Leis permitem que o Executivo pague até 20% a mais por produtos feitos no Brasil e com tecnologia brasileira para abastecer o mercado interno
O vice-presidente e ministro do Desenvolvimento, Indústria, Comércio e Serviços (MDIC), Geraldo Alckmin, afirmou nesta segunda-feira (4) que o governo federal vai investir R$ 2,4 bilhões em compras de mais de 10 mil equipamentos de saúde para atendimento básico e cirurgias com margem e prioridade para fornecedores brasileiros.
Com a medida, o Planalto pode desembolsar até 20% a mais para dar preferência a equipamentos produzidos pela indústria brasileira e com tecnologia nacional.
“O governo do presidente Lula seguirá mobilizando todos os instrumentos para defender a economia brasileira, como é o caso das compras públicas, que têm um papel importante para fortalecer o setor de dispositivos médicos”, pontuou Alckmin.

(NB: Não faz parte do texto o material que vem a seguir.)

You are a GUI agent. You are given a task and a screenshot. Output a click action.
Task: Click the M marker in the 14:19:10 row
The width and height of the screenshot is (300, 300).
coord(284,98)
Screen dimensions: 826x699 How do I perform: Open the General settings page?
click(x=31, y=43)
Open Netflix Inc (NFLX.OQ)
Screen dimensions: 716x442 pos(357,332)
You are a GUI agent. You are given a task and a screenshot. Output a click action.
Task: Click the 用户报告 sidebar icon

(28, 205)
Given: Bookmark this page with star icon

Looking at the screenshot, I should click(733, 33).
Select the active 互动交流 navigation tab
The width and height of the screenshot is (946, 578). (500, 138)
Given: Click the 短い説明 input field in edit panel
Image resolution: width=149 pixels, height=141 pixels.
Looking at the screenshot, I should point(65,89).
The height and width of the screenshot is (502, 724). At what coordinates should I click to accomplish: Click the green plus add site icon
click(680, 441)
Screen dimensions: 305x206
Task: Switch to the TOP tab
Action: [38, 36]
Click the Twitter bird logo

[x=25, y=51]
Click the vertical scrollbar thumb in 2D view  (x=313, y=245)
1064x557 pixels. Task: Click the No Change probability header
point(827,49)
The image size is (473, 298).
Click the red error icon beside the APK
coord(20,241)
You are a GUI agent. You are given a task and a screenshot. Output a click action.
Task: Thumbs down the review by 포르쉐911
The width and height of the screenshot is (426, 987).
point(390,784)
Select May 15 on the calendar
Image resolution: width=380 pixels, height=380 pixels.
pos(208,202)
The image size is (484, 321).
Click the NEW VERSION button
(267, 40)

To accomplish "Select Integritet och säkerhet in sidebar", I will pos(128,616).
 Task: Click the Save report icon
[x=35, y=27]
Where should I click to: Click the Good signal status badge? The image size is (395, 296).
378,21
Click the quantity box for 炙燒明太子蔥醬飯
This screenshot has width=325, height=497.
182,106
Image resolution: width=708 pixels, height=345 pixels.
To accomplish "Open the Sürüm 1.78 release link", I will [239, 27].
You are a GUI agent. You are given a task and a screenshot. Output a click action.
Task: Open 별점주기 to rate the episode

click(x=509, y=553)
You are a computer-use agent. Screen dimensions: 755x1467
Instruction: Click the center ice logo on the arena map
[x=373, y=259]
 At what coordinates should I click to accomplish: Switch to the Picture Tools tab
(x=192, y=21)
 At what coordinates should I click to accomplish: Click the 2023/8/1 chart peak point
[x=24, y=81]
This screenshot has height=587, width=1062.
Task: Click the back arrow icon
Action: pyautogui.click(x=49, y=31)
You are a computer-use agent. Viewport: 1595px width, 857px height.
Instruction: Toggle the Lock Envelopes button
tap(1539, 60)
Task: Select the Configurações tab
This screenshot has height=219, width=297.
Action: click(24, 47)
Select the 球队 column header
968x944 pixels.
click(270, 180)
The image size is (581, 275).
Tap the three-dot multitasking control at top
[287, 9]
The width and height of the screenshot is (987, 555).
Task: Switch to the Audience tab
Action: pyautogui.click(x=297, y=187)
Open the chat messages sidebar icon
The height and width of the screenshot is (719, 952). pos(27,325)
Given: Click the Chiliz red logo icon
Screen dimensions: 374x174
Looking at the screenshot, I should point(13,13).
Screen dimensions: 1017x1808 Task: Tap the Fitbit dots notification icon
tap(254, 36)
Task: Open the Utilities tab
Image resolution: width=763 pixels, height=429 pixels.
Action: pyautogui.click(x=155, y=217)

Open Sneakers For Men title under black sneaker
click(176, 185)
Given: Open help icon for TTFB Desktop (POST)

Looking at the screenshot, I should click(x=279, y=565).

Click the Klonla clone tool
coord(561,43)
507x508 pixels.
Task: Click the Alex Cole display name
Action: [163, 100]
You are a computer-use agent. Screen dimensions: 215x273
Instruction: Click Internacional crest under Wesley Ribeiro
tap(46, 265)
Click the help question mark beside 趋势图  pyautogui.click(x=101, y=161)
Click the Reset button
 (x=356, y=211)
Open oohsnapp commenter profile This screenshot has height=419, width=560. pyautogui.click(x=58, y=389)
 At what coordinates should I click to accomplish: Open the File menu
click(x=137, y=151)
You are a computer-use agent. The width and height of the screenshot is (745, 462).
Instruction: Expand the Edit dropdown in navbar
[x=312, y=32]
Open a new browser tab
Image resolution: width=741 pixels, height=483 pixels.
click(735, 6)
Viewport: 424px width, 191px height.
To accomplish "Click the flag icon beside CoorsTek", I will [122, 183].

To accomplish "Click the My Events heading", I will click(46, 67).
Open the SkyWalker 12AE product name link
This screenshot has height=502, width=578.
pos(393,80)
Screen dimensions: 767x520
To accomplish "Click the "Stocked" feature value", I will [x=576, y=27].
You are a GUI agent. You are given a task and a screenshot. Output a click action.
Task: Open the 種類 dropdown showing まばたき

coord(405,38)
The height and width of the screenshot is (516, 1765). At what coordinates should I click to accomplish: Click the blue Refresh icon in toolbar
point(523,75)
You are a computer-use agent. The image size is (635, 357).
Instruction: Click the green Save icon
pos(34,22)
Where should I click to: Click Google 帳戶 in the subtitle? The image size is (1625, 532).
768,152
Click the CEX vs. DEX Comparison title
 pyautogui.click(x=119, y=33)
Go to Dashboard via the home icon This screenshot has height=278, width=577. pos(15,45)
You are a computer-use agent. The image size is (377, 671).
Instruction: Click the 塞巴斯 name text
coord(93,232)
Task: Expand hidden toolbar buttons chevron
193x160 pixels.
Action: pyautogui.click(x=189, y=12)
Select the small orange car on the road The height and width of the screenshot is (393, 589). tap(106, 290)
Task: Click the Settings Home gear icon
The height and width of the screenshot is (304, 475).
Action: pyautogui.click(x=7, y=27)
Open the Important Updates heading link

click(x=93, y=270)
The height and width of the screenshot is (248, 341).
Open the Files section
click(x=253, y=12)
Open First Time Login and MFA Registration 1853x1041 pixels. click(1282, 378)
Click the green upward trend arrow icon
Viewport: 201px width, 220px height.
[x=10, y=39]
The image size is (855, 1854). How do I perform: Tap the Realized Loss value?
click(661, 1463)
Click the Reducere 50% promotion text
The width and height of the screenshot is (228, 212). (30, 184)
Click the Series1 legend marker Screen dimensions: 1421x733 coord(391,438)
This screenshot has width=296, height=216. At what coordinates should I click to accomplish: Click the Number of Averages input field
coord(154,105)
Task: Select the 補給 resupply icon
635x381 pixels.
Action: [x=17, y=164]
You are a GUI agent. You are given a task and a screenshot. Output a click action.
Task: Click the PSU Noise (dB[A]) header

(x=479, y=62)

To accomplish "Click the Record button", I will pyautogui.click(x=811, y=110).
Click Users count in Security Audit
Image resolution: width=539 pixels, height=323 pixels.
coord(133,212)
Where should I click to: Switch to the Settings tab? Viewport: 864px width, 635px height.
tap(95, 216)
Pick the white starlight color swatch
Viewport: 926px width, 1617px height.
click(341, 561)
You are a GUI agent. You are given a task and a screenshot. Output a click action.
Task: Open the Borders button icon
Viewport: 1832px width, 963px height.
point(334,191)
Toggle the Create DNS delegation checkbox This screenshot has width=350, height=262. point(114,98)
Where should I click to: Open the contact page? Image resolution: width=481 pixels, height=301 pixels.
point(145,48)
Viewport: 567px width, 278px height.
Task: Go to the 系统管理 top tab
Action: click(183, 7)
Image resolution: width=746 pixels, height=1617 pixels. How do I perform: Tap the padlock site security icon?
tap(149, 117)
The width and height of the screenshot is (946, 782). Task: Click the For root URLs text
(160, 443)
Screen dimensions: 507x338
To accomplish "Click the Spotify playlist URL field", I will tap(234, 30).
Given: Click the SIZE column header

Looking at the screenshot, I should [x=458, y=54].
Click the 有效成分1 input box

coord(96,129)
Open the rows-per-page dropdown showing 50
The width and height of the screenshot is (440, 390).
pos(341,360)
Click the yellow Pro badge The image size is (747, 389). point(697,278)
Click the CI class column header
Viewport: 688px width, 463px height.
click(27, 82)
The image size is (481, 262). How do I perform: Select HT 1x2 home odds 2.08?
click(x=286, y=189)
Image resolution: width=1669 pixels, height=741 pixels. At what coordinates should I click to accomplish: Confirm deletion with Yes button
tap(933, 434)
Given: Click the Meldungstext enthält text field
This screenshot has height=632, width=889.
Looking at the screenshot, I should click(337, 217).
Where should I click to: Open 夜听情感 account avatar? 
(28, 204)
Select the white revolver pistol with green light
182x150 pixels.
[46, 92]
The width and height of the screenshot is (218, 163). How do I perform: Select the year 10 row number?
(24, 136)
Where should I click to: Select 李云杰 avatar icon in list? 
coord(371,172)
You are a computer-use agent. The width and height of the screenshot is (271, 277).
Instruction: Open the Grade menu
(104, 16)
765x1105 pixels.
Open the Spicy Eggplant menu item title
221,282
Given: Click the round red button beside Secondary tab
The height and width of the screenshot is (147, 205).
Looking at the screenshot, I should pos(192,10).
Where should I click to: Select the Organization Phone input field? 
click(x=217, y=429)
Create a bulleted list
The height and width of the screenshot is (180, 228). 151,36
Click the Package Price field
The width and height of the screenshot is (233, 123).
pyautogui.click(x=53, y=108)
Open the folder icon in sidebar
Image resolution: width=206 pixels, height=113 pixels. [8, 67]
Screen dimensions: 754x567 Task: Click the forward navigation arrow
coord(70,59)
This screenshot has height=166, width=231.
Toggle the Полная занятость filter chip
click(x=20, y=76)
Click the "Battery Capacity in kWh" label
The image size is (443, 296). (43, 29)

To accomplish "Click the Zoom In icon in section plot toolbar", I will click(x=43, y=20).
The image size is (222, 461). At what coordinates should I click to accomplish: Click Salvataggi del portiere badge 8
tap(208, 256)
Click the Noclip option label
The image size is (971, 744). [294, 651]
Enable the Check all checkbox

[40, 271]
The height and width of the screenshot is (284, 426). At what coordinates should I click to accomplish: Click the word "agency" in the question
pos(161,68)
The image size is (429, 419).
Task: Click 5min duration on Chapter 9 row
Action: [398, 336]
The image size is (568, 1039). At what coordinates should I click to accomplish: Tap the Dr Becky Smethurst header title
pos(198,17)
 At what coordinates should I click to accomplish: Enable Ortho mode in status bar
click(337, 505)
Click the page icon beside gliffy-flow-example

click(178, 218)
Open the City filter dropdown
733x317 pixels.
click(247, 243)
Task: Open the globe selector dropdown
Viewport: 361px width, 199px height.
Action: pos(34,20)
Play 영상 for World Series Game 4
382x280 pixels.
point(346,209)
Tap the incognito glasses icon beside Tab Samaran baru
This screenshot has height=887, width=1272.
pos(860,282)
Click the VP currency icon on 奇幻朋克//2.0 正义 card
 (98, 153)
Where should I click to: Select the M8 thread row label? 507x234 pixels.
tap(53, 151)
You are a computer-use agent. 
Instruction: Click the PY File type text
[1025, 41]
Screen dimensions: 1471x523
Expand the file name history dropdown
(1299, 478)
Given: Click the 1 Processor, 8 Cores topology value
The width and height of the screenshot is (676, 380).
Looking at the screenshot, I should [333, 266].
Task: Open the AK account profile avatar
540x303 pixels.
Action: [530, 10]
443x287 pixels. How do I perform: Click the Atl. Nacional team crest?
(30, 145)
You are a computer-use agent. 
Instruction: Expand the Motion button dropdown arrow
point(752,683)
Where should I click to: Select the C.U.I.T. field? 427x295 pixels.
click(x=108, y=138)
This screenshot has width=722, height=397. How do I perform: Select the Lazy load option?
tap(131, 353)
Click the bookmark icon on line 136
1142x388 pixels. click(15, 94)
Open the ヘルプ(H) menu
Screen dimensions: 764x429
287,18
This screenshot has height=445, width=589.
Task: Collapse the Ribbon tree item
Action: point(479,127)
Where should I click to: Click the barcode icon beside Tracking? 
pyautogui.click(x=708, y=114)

A primeira concorrência que se enquadra nesta nova política foi publicada na última quinta-feira (31), cujas normas que definem a margem de preferência estão previstas no Decreto nº 11.889/2024 e respaldadas pelo Art. 26 da Lei nº 14.133/2021.
“O momento atual reforça a importância de fortalecer as nossas empresas e a nossa indústria para maior soberania e segurança para a nossa saúde. Esta é também uma oportunidade de uma mobilização ainda maior. Investir no Complexo-Econômico Industrial da Saúde é uma estratégia essencial para proteger empregos e vida. No Ministério da Saúde, seguiremos comprometidos com a defesa da saúde, com o estímulo à produção no Brasil e com o cuidado da nossa população”, complementou o ministro da Saúde, Alexandre Padilha.
O Brasil já produz cerca de 45% das necessidades nacionais em vacinas, medicamentos e insumos que abastecem o Sistema Único de Saúde. A meta do Executivo é aumentar este percentual para 70% até 2033.